Back to the song. The narrator feels lost because she put all her power in that man and realizes she was drawn to him because she felt he had something she didn’t. “Sometimes I feel inferior to men who have this raw wolf energy,” she thus told Creem in March 1994. “The concept of free expression in your life. I have it in my work but not in my life. So when I meet these people who have it, I want to get close to them because... [... ] I try and suck their energy, that’s what I do.” This very thematic will take center stage on her following record, Boys for Pele, that she described as an album where she reclaimed her own fire instead of stealing it from the men she was attracted to.

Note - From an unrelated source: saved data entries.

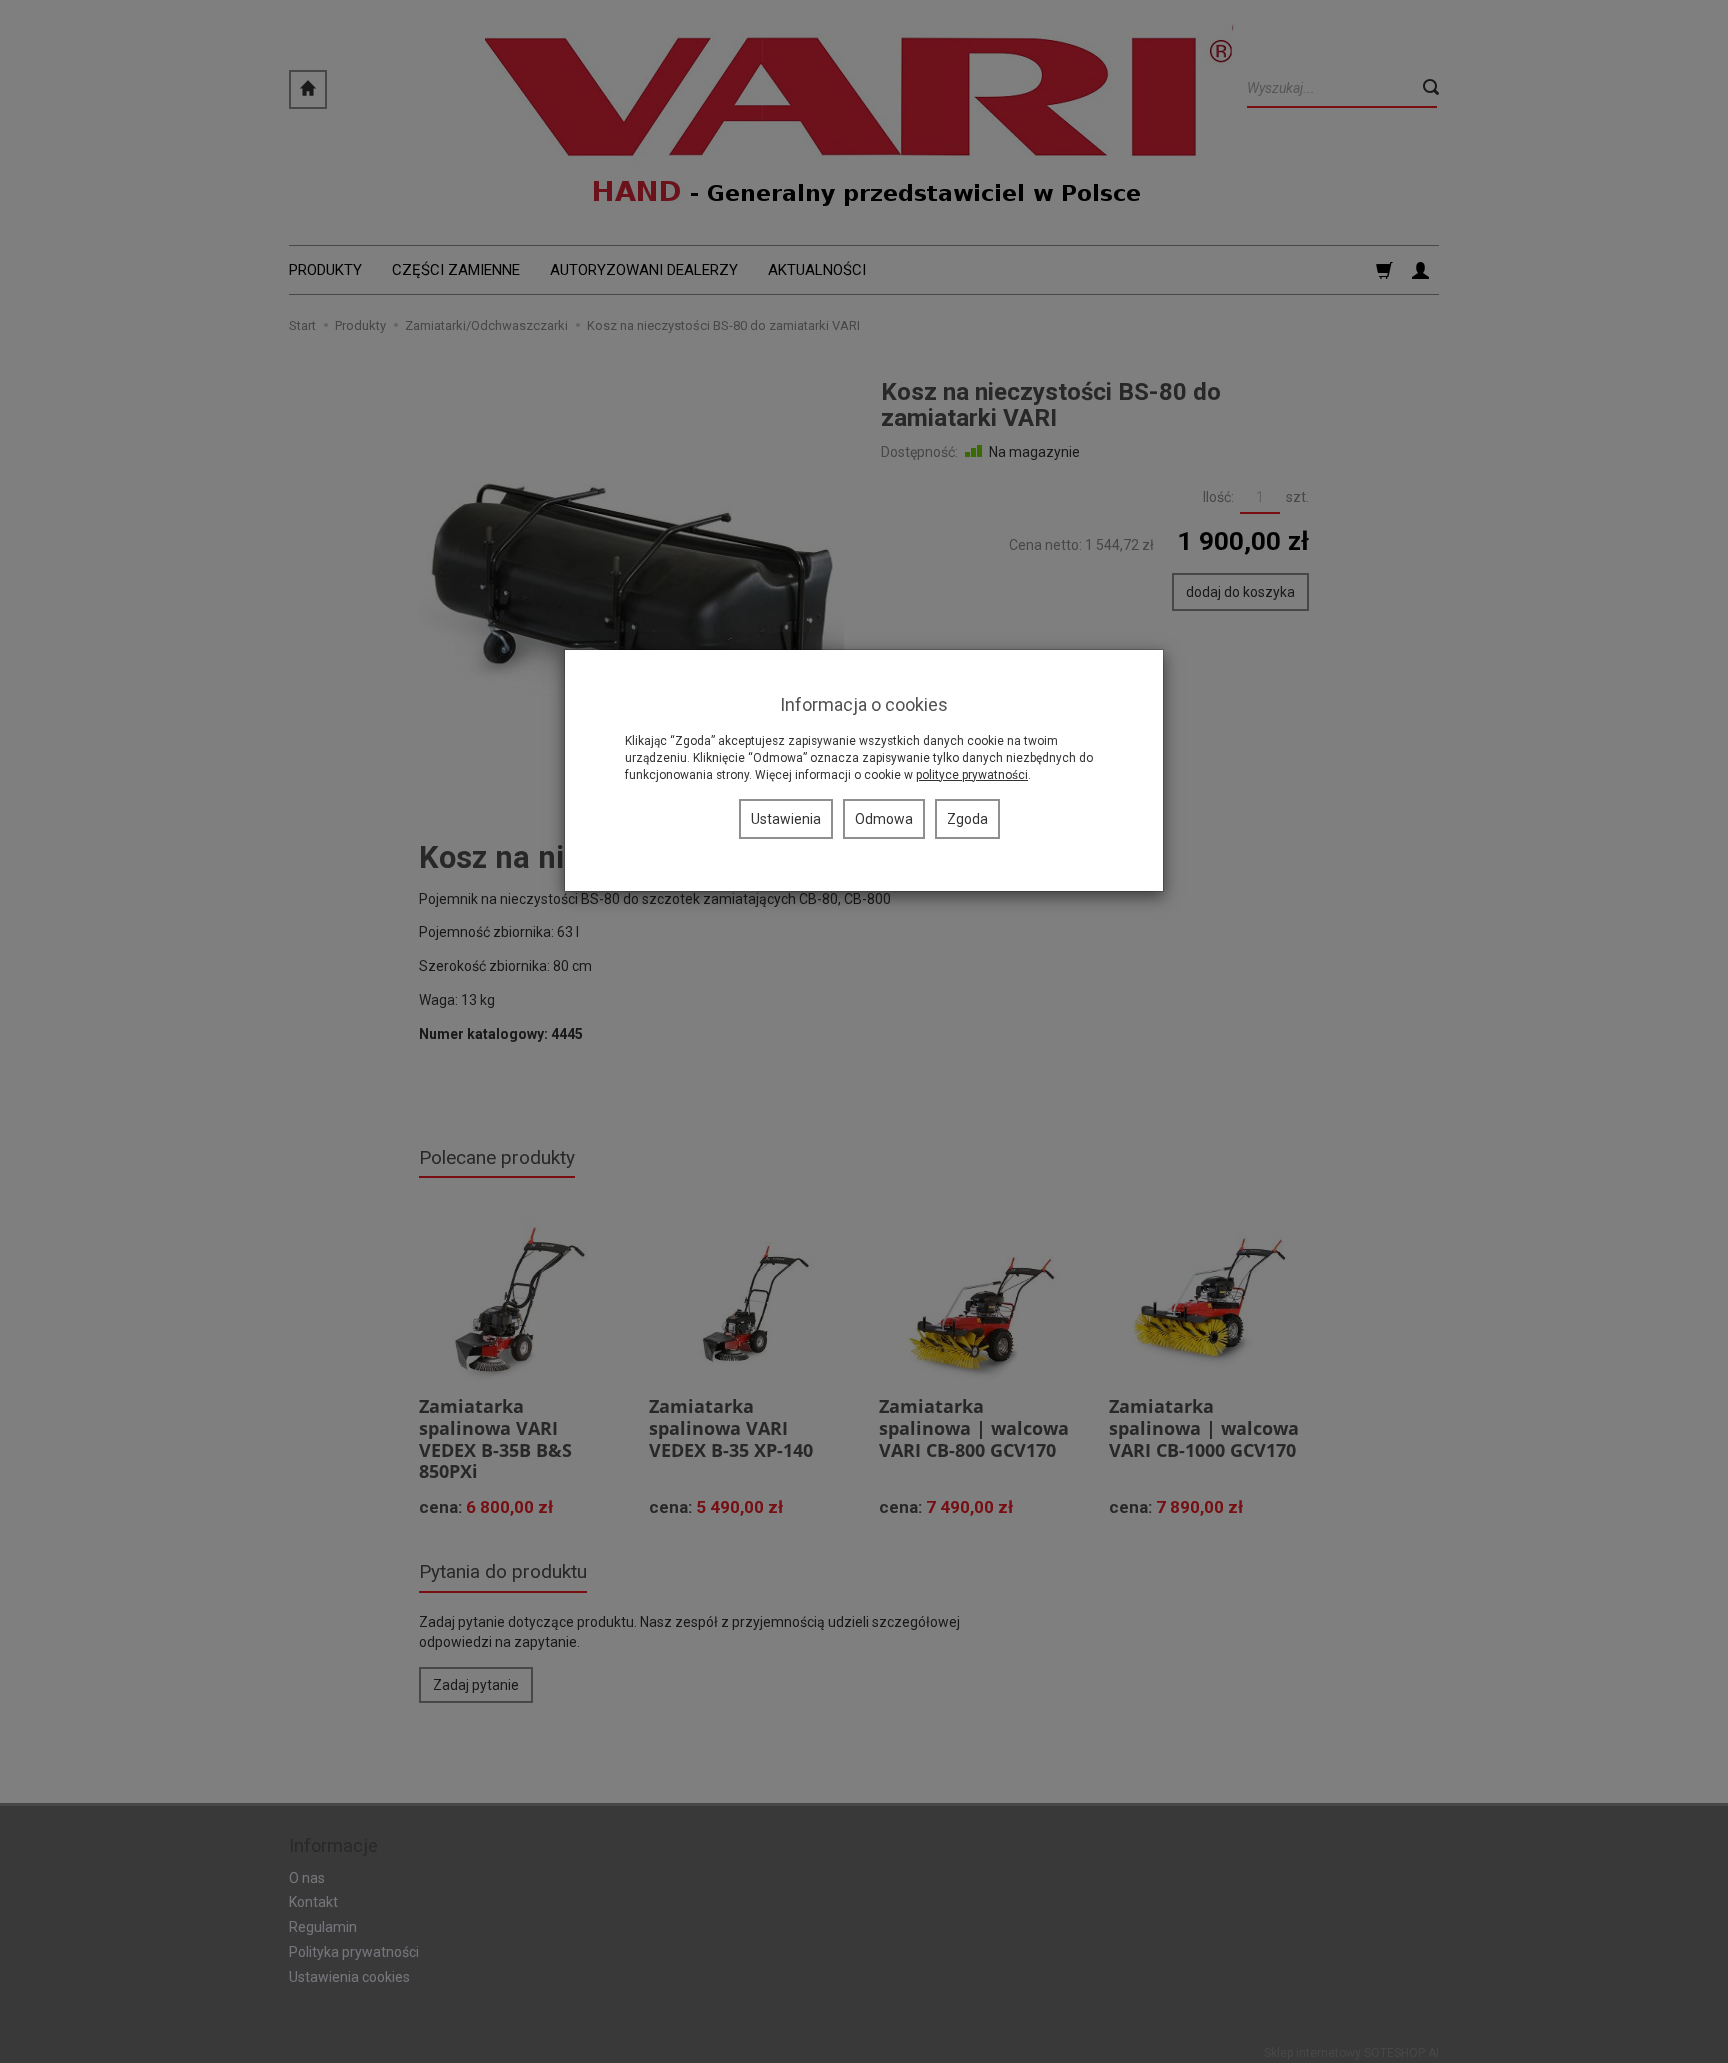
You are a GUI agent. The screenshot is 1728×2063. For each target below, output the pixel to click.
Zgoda (967, 819)
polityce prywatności (972, 775)
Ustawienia (786, 819)
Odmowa (884, 819)
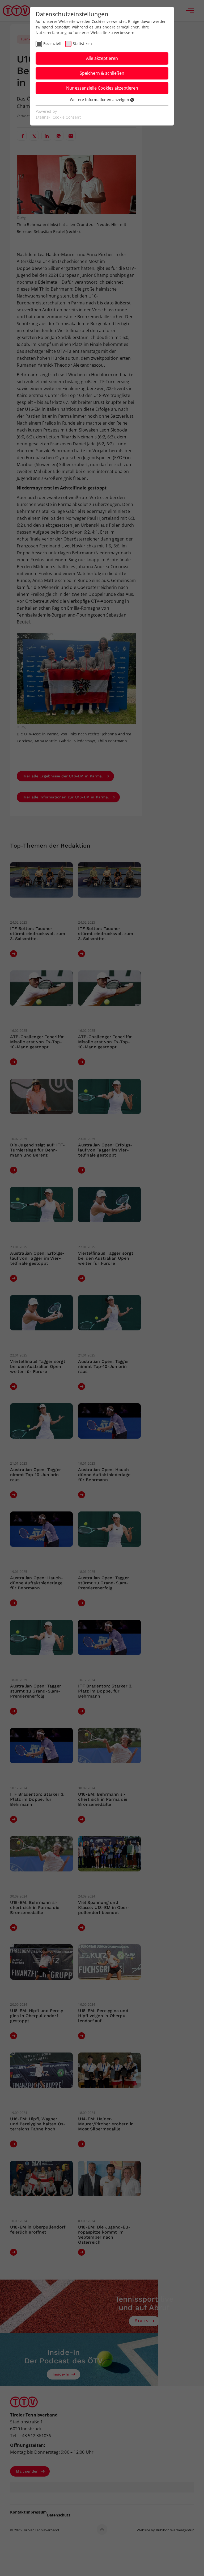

Whether the song was inspired by Kiedis or not, she doesn’t refer to the location of Borneo just for autobiographical reasons, however. “Borneo has a very hot and wet climate,” she said to WHFS in March 1994, hence the line “Leave me with your Borneo/I don’t need much to keep me warm.” Again, this echoes back to what Tori said about her intimate life at that time: she felt sensual and alive on stage but dry and powerless when she went home. The narrator of the song suggest to the man to “leave the wood outside” because she already has his Borneo to keep her warm, while “all the girls here are freezing cold” suggest women feeling dry and needing men (or their desire for men, at least) to feel sensual.

When she sings to him “you can go now ” and “you’re already in there,” it’s a way to say she’s already “pregnant” or “just infused,” as she told the Baltimore Sun in January 1994. “You don’t even have to hang around and watch me disintegrate, because you’ve already done your job. You’ve already accomplished what you wanted, which was another scalp on your belt, and you did it. That’s not one of my more favorite men songs. (...) My only problem was, I said ‘You can go now’ after he was already in there. I mean, it had done—it was already planted, so whatever it was, that’s where I think ‘Cloud’ balances out "Baker Baker" a bit, because it’s the shadow side. She’s not ignorant. She knows exactly what’s happening. (...) I think she went into the wrong state. She went into Borneo.”

The song, with its delicate and haunting piano, is very sensory musically, but it’s also something that’s translated in the lyrics with this wonderful image: “got a cloud sleeping on my tongue/it goes and it goes.” When asked about how this brilliant figure of speech came to her, she replied: “...cause I didn’t wanna... I didn’t... My pride wouldn’t let me cry in front of this person. And that’s what it felt like - I didn’t want to cry. I couldn’t, I just couldn’t. ” [1] Funny to note how her tears melt into a cloud on her tongue while on Little Earthquakes she had a ‘tear in her hand.’ But despite its disenchanted tone, the song is not exactly desperate and Tori pointed out that there was “a wonderful acceptance in ‘Cloud On My Tongue,’ an acceptance of being in circles and circles again. That its whirlpool vat. It all leads to that. ” [2] The circles figure of course musically translates in the song by its cyclic melody and structure.

information sources

The Baltimore Sun, January 30, 1994.
WHFS, March 1994.
Creem, March 1994.
World Cafe, March 18, 1994.
B-Side, April/May 1994.
1994 audio interview, Summertime bootleg.
Tori intro to “Cloud On My Tongue” during the Providence show, November 30, 1999.

[1World Cafe, March 18, 1994.

[2The Baltimore Sun, January 30, 1994.